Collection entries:
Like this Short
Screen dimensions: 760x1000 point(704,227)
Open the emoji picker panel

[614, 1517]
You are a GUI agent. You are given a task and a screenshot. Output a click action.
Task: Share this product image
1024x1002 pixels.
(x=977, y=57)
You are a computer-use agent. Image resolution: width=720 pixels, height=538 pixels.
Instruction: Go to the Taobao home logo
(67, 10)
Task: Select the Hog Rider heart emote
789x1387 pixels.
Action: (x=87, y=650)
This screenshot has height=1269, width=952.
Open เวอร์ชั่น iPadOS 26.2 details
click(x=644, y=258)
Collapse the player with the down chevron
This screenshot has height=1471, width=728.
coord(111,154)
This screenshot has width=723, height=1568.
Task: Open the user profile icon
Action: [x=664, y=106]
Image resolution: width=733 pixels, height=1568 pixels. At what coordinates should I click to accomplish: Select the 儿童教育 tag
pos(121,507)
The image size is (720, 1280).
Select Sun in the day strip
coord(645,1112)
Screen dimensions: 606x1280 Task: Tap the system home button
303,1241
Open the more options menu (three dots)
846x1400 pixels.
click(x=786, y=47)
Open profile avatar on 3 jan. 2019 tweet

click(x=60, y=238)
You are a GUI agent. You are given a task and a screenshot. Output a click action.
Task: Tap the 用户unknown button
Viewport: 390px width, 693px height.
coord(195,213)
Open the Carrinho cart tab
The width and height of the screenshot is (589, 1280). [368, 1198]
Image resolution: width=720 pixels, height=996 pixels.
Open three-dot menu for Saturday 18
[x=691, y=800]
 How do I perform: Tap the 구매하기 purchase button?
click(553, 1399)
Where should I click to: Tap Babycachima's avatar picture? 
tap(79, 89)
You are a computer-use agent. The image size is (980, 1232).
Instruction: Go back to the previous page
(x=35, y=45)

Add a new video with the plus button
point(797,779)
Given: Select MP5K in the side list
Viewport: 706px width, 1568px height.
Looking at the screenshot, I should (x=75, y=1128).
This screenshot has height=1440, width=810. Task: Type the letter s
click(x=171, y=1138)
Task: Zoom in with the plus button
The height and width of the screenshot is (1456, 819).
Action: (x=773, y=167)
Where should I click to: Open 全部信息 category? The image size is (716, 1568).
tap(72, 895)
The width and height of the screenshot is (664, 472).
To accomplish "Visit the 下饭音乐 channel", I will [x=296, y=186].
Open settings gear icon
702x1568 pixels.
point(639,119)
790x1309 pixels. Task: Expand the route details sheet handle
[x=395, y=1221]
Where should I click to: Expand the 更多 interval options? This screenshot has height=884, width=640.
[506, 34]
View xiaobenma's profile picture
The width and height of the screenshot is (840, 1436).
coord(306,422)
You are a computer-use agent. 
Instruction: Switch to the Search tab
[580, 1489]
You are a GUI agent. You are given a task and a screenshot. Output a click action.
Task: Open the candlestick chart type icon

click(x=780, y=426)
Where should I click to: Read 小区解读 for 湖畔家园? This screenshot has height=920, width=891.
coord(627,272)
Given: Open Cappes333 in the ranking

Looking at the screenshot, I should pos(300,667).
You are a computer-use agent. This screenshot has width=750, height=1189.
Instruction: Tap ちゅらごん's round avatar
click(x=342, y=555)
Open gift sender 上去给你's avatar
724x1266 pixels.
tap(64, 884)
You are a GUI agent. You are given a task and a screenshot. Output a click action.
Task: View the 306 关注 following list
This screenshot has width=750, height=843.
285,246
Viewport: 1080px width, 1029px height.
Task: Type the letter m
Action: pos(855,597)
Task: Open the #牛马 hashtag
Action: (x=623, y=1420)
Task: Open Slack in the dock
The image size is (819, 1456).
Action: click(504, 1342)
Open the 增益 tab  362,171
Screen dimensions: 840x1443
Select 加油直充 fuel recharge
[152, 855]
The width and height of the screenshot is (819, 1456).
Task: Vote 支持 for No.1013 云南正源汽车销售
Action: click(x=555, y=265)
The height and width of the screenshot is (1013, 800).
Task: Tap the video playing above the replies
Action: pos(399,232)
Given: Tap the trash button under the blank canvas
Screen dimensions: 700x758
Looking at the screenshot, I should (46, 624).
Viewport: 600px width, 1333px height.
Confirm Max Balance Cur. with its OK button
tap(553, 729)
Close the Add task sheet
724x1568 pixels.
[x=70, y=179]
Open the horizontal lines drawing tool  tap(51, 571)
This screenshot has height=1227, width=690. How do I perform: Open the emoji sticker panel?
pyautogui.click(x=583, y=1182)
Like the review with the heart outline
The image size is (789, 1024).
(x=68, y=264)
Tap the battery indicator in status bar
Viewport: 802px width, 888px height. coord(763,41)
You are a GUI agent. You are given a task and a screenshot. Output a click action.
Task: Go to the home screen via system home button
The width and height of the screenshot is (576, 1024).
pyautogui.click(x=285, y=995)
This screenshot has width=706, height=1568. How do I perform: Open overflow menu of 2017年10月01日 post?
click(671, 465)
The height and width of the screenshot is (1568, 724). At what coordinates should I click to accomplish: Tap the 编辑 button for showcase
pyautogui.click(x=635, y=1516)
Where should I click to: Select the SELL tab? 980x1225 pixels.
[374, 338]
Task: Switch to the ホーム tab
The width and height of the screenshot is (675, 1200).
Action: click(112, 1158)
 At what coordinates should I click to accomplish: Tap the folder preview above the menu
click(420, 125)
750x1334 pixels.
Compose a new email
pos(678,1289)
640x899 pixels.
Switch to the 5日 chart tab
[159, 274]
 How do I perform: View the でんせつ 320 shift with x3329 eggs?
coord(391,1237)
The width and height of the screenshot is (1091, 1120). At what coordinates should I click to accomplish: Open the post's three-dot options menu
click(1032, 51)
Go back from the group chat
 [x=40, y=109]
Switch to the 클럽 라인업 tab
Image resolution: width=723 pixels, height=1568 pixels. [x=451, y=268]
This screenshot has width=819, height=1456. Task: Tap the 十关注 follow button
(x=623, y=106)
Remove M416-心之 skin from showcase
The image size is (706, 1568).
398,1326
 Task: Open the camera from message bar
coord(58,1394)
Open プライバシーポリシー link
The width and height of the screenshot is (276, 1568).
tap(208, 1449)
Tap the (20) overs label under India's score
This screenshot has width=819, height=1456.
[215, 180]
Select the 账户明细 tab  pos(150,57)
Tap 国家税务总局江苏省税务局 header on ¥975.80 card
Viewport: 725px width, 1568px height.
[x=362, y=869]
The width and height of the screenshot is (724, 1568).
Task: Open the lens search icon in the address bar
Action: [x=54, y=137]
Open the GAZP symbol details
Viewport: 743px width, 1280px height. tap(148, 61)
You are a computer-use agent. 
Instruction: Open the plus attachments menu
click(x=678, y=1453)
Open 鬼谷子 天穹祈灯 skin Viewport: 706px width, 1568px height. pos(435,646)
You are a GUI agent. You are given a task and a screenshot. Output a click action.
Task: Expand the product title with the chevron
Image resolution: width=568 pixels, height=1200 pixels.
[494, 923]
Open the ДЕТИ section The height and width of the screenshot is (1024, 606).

• **TASK BRIEF**:
Starting at the line that contains "Given: Tap the", repeat the lines word for word through the line that contains "Viewport: 802px width, 888px", including both.

• **RESULT OF THE TASK**:
Given: Tap the trash button under the blank canvas
Screen dimensions: 700x758
Looking at the screenshot, I should (46, 624).
Viewport: 600px width, 1333px height.
Confirm Max Balance Cur. with its OK button
tap(553, 729)
Close the Add task sheet
724x1568 pixels.
[x=70, y=179]
Open the horizontal lines drawing tool  tap(51, 571)
This screenshot has height=1227, width=690. How do I perform: Open the emoji sticker panel?
pyautogui.click(x=583, y=1182)
Like the review with the heart outline
The image size is (789, 1024).
(x=68, y=264)
Tap the battery indicator in status bar
Viewport: 802px width, 888px height. coord(763,41)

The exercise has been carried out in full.